### What is expected:
Transcribe the listing exactly, skipping every picture.

### Exercise inputs:
= = =
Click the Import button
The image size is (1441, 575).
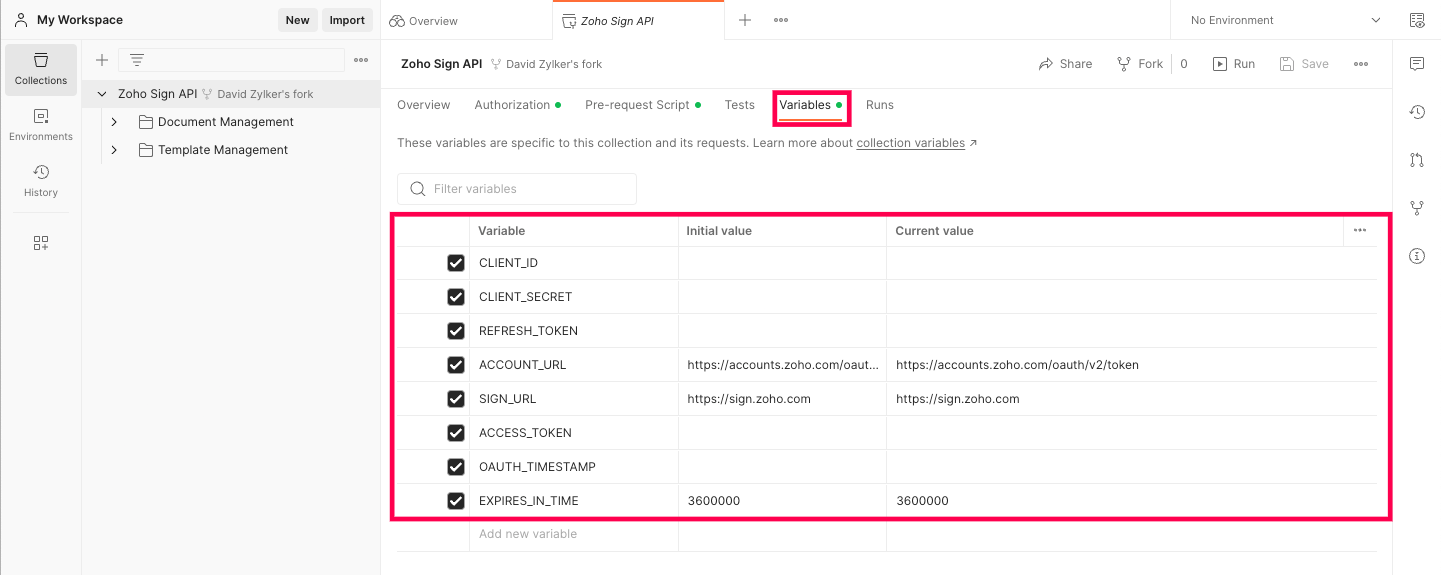pos(347,20)
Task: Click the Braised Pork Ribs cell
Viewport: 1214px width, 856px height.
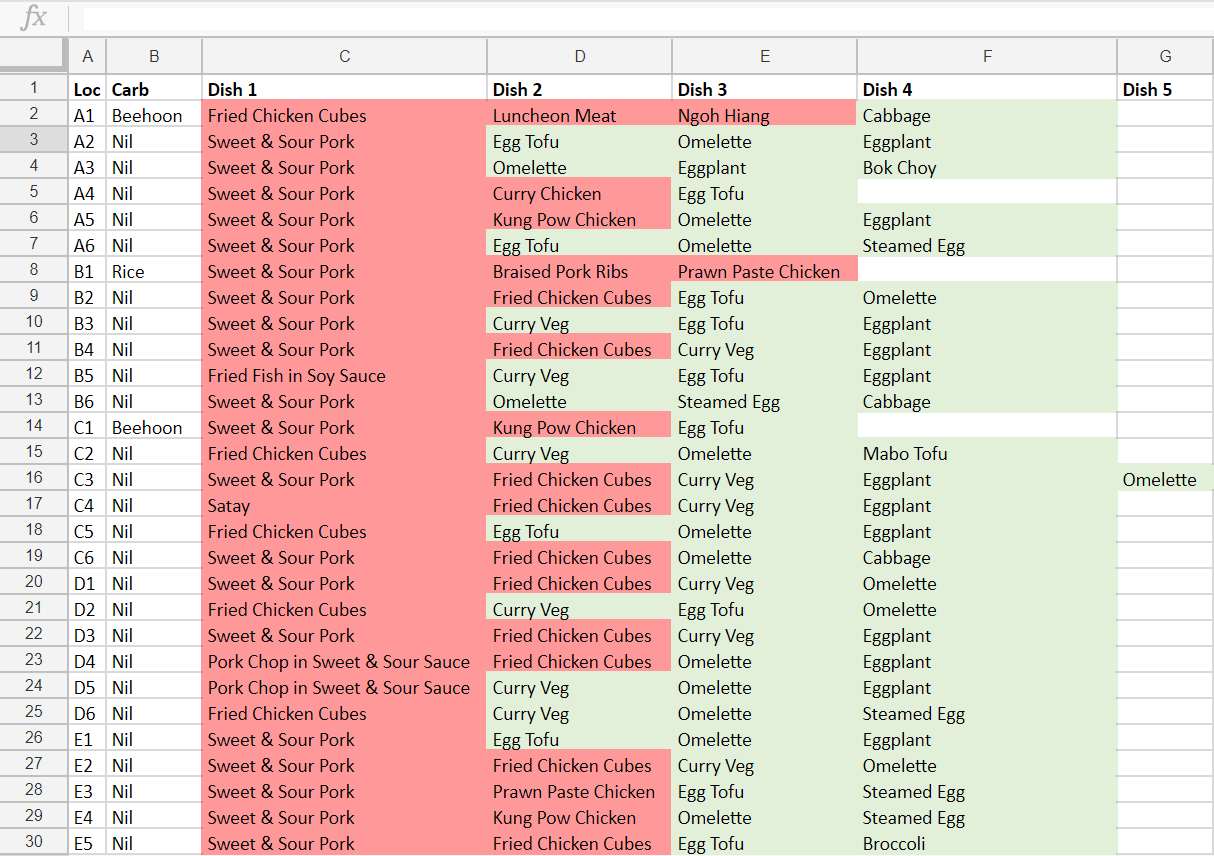Action: pyautogui.click(x=579, y=272)
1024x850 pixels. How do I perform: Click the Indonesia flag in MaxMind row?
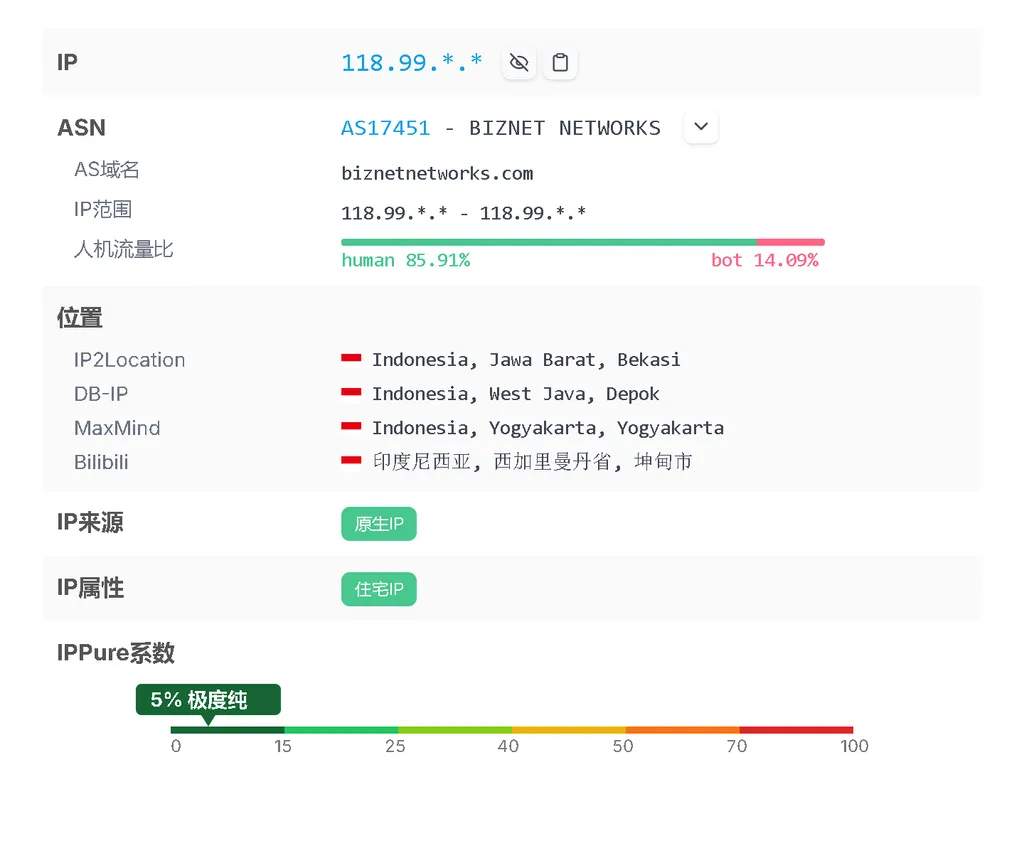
= = =
### Task solution:
Click the Import button
The image size is (1441, 575).
pos(347,20)
Task: Click the Braised Pork Ribs cell
Viewport: 1214px width, 856px height.
Action: pyautogui.click(x=579, y=272)
1024x850 pixels. How do I perform: Click the Indonesia flag in MaxMind row?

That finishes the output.